Hiob hat geschrieben: ↑Do 25. Apr 2019, 13:05In einer ECHTEN Endzeit spielt keine Konfession eine Rolle - bis dahin wird aus meiner Sicht die RKK nicht unterzukriegen sein.
Nein, nicht Konfession, aber Bekenntnis. Die Frage bei den kirchlichen Institutionen (egal welche) ist dann, welche Rolle sie spielen. Denn sie können genau so zu den Verfolgern gehören. Die (End)-Zeit in der wir leben kann echter nicht sein.
Hiob hat geschrieben: ↑Do 25. Apr 2019, 13:05Prinzipiell stimme ich Dir zu - allerdings übertreibst Du.
Bereits heute wird das "n.Chr." oftmals vermieden. Weshalb also die Zeit(rechnung) nicht gänzlich auf eine säkulare Basis stellen? Eine gesellschaftliche Rechtfertigung für die christlichebasierte berechnete Zeit gibt es schon lange nicht mehr, aber die Geschwindigkeit nimmt an Fahrt auf. Meine Übertreibung dabei ist wenn dann minimal.

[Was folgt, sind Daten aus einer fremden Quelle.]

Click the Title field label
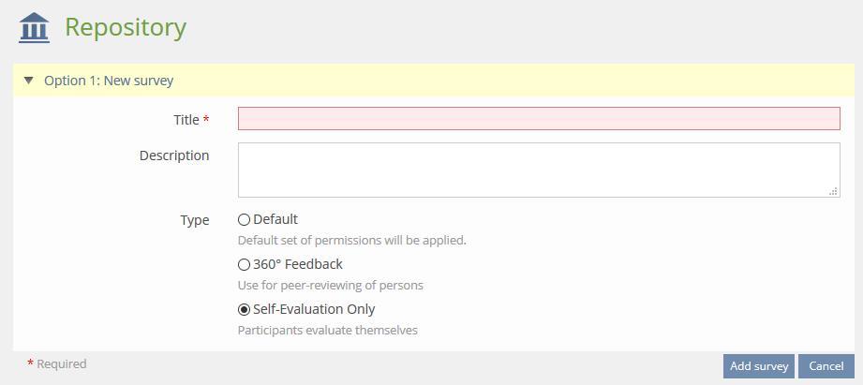186,120
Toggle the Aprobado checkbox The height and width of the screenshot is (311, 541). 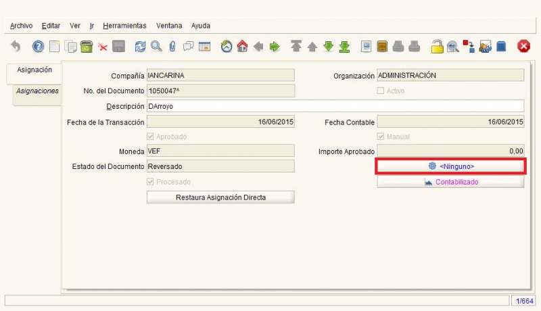click(150, 137)
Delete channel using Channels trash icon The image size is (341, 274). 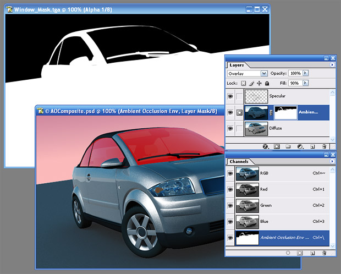[x=325, y=253]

Hiob hat geschrieben: ↑Do 25. Apr 2019, 13:05Denn jetzt kommt das, was ich gerade betonen will: Die spirituelle Komponente des Christentums wird übernommen von einer kulturellen Komponente des Christentums, die auch im säkularen Staat gebraucht wird.
Ich hatte Dich prinzipiell schon verstanden. In Deiner Formulierung würde ich auf institutioneller Ebene bereits mit "wurde übernommen" arbeiten. Ein Umstand gegen den die "Kirche in der Kirche" in der EKD bereits seit Jahrzehnten zu wirken sucht. Der Erfolg ist lokal unterschiedlich.

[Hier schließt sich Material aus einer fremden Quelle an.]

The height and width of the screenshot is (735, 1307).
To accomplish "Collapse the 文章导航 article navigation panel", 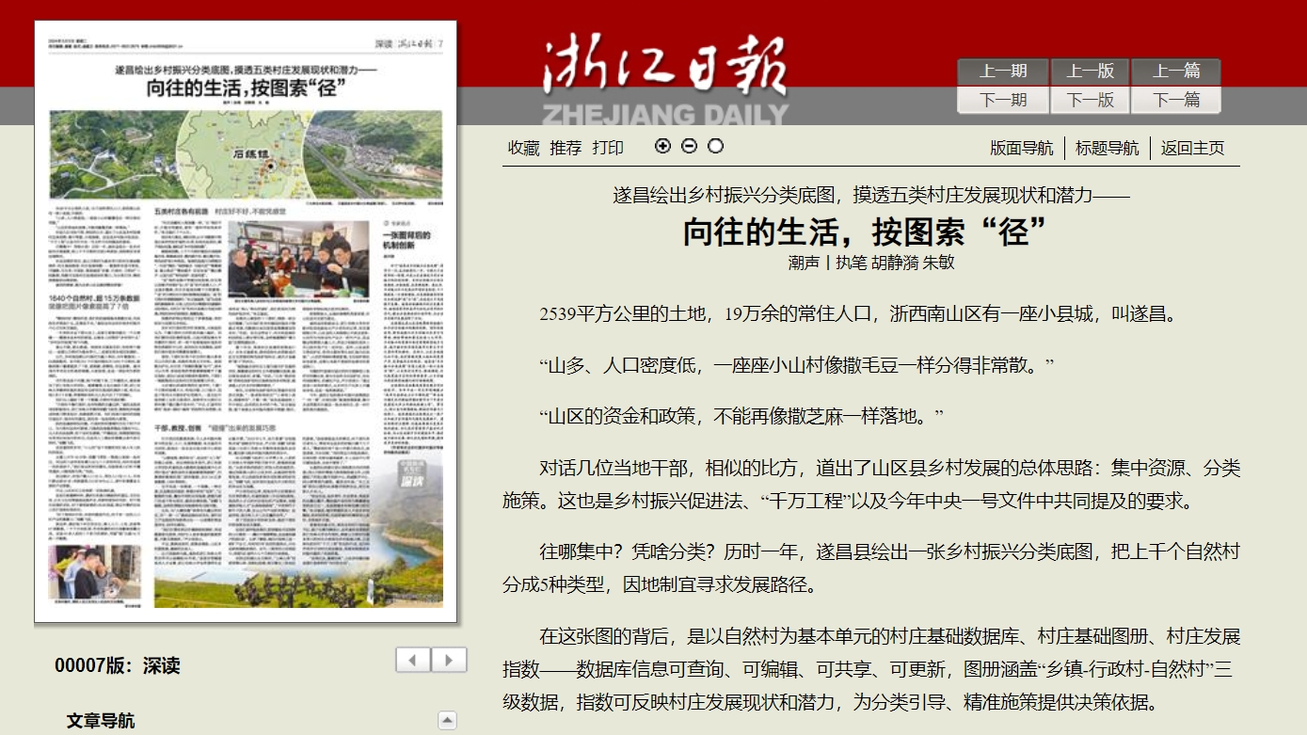I will [448, 721].
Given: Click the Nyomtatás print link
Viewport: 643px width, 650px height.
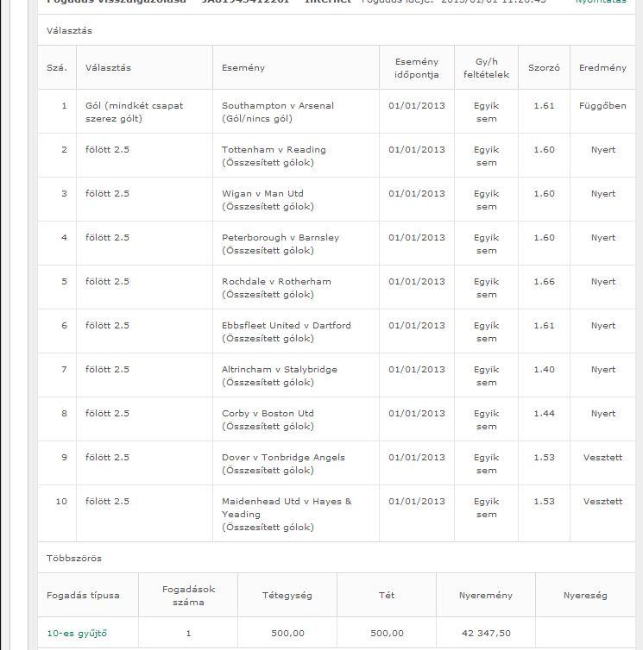Looking at the screenshot, I should (601, 3).
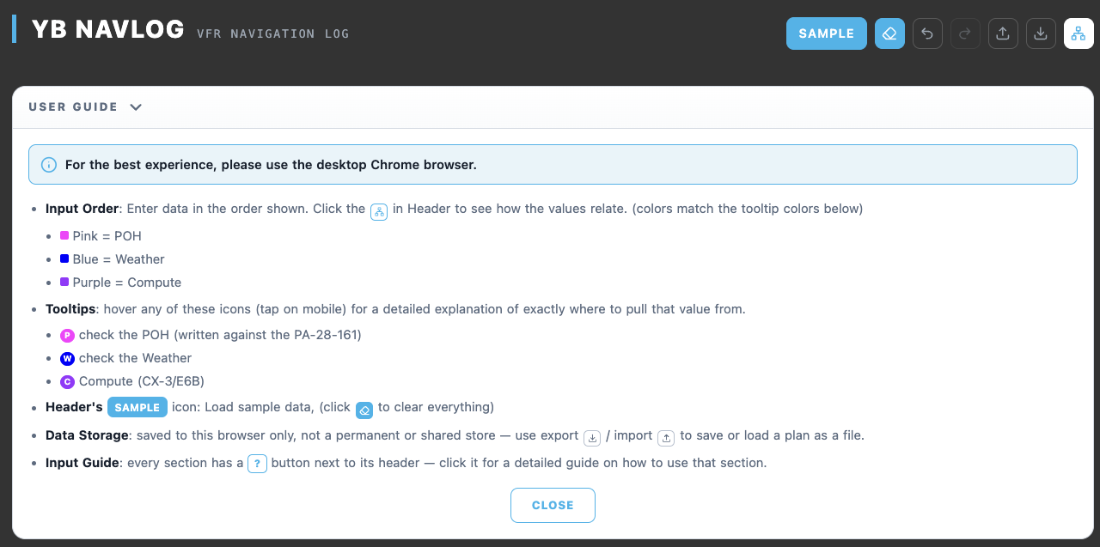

Zur kulturellen Komponente gehört, wie oben erwähnt, die Diakonie. Diese Komponente wird sich in wenigen Jahrzehnten säkularisiert haben. In meinem Umfeld arbeiten nicht-religiöse Dienste da ausdrücklich und sehr aktiv dran. Das wird sich in anderen Landkreisen nicht grundsätzlich sondern nur lokal anders darstellen. Dann sind noch Architektur und Kunst. In den Bereichen kenne ich mich nicht aus.